Bref historique du régime municipal

Bref historique du régime municipal

Suite à la nouvelle loi sur les fusions municipales, volontaires ou involontaires, nous avons pensé vous présenter un bref historique du système municipal.

 

C’est le premier juillet 1855 qu’apparaît le régime municipal avec l’entrée en vigueur de la loi prénommée : « L’Acte des municipalités et des chemins du Bas-Canada ». Ce régime est basé sur les paroisses et les cantons, c’est-à-dire sur des structures vécues par les citoyens.

 

L’administration est confiée à un conseil composé des maires dans le cas des conseils de comté et, pour les conseils locaux, à une assemblée composée de sept conseillers élus ou nommés.

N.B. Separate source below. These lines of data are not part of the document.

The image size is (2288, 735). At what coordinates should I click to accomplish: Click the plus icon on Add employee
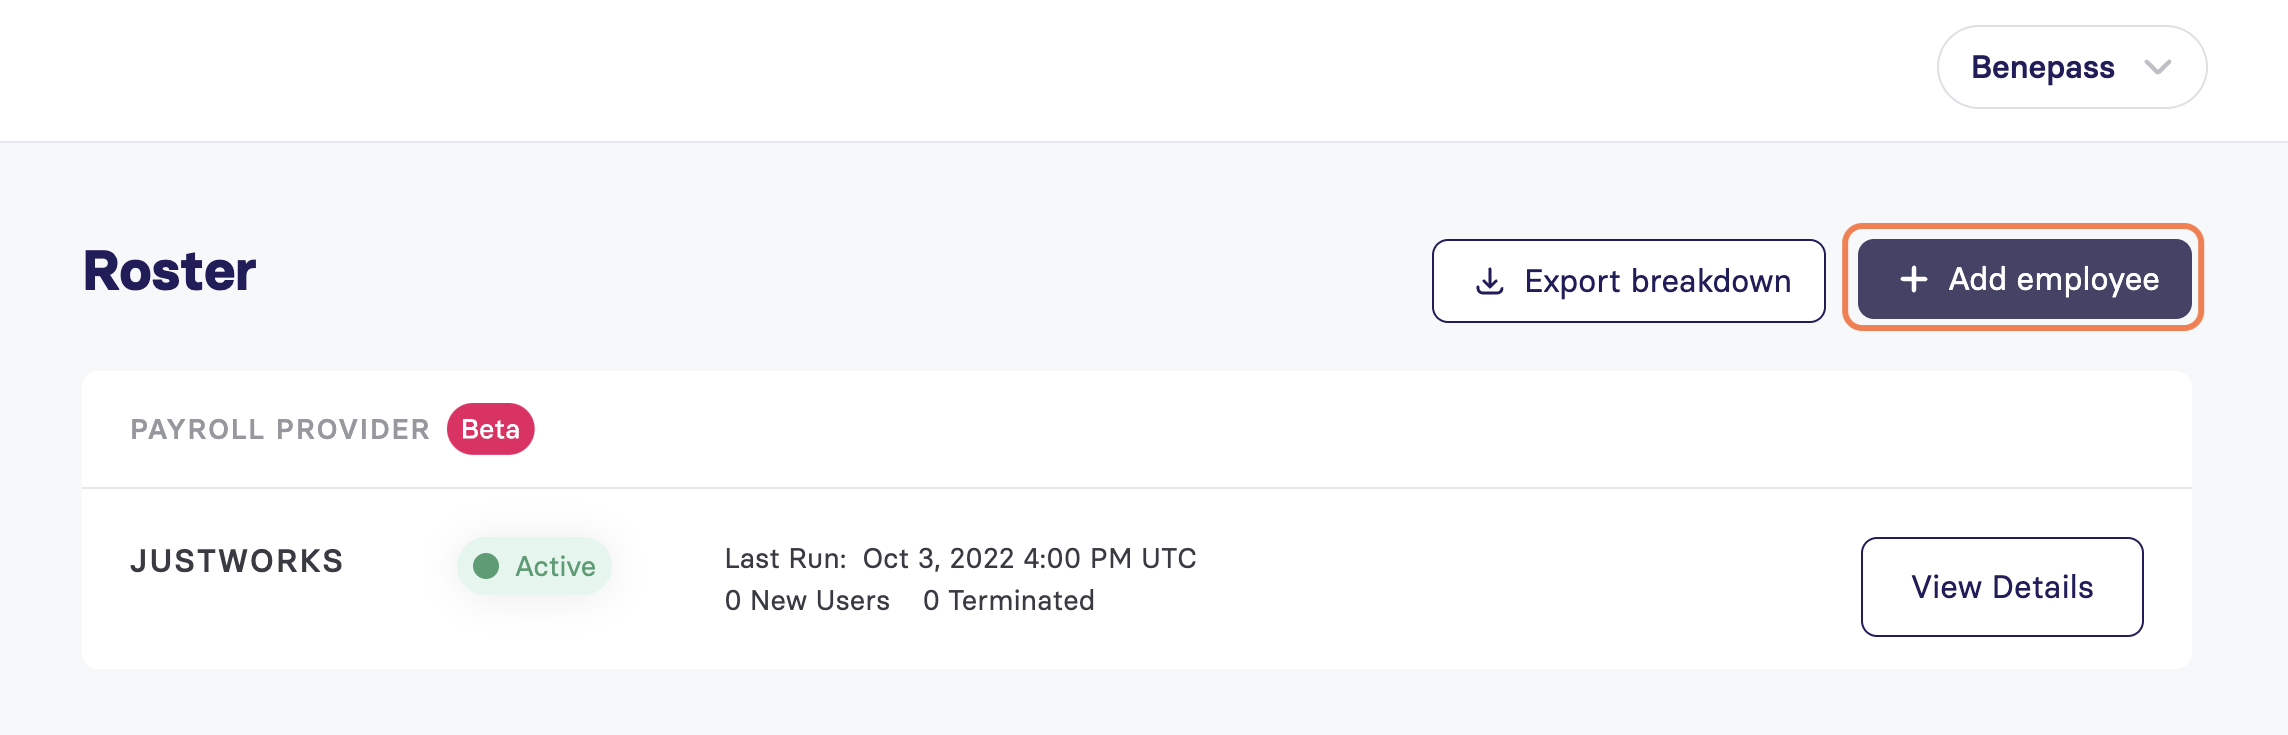[x=1913, y=279]
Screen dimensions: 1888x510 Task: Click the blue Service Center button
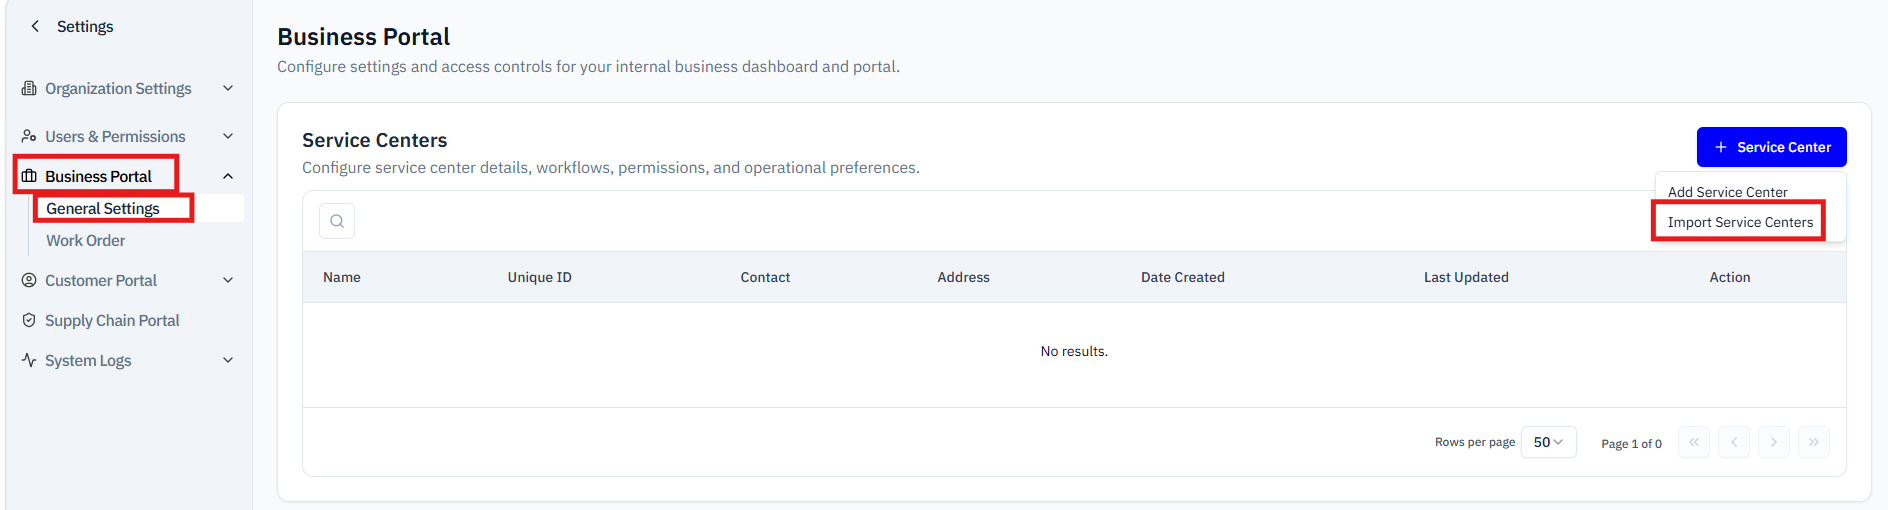tap(1771, 147)
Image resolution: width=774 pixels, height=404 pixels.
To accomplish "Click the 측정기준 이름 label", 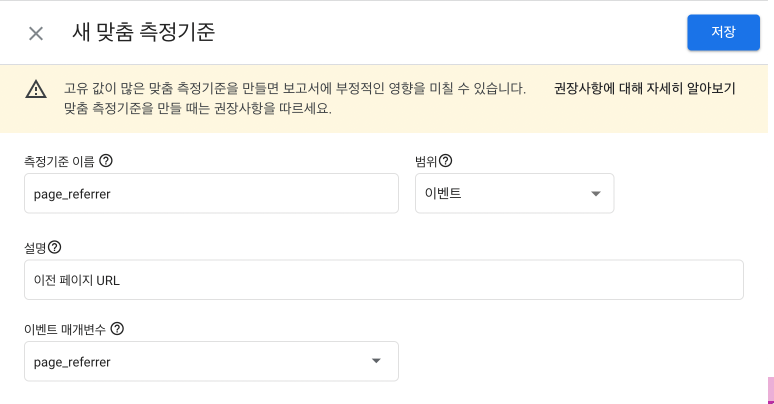I will 59,162.
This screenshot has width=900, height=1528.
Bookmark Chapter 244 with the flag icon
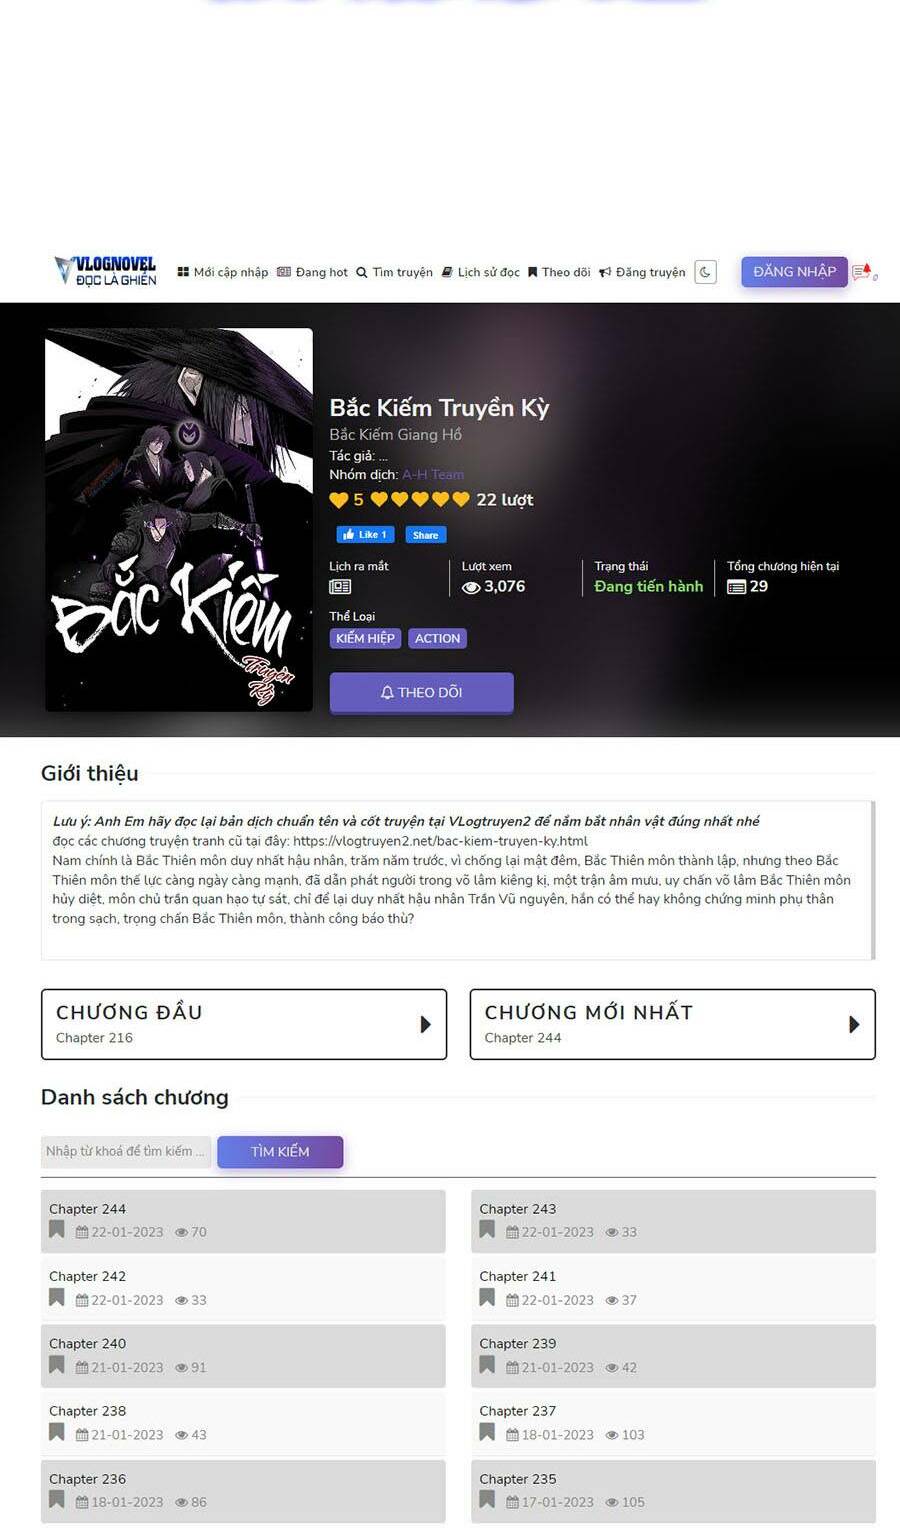57,1230
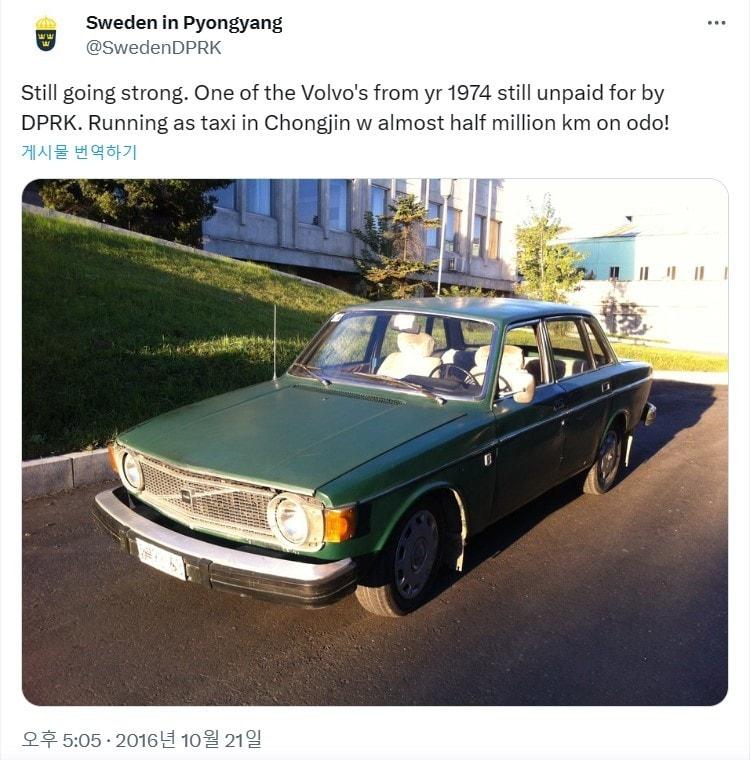This screenshot has width=751, height=760.
Task: Click the tweet text about Volvo's from 1974
Action: tap(342, 93)

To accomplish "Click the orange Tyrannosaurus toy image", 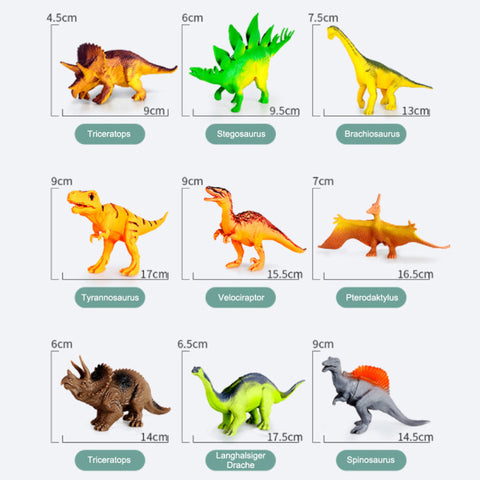I will [117, 233].
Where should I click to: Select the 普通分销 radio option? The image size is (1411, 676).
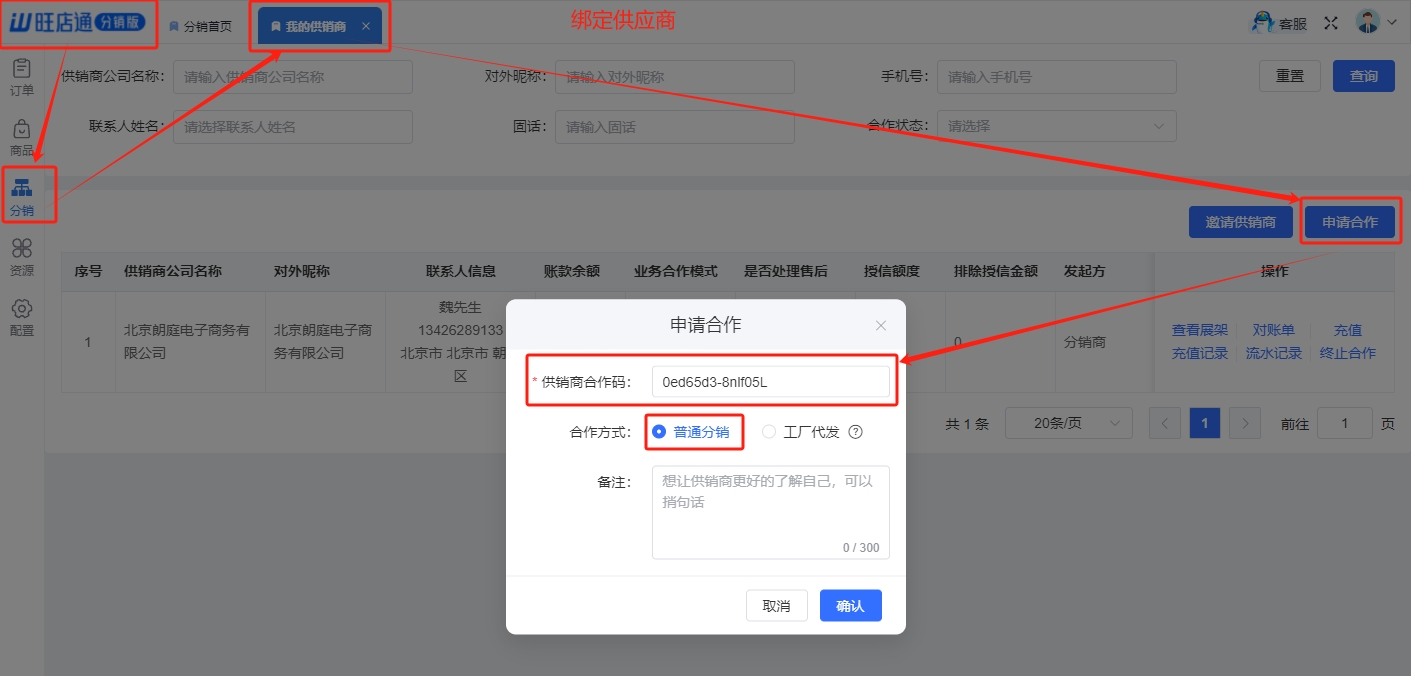pyautogui.click(x=659, y=432)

La loi prévoit aussi que certaines tâches de l’administration seront confiées à des officiers municipaux, particulièrement au secrétaire trésorier. La composition de ces conseils n’a pas évolué beaucoup depuis; cependant les préoccupations ne sont pas les mêmes. L’importance première à cette époque était les voies de communication, les routes, traverses, chemins de fer, ponts, etc.; d’ailleurs le titre de la loi est bien pertinent et indicateur.

 

Les Conseils de comté avaient la responsabilité d’entretenir une cour de justice, une prison et un bureau d’enregistrement des actes ainsi qu’une voûte à l’épreuve du feu pour la conservation de ces actes.

 

La loi fut modifiée en 1860 et le Code municipal de la Province de Québec entre en vigueur le 2 novembre 1871. On voit apparaître alors de nouveaux pouvoirs. Les conseils peuvent faire des règlements.

 

La Loi sur les Cités et villes date de 1903. C’est en fait une refonte de toutes les lois spéciales qui avaient créé les cités et villes avant 1876, une vingtaine environ, et de la Loi de 1876 dite: « Acte des clauses générales des corporations de villes ».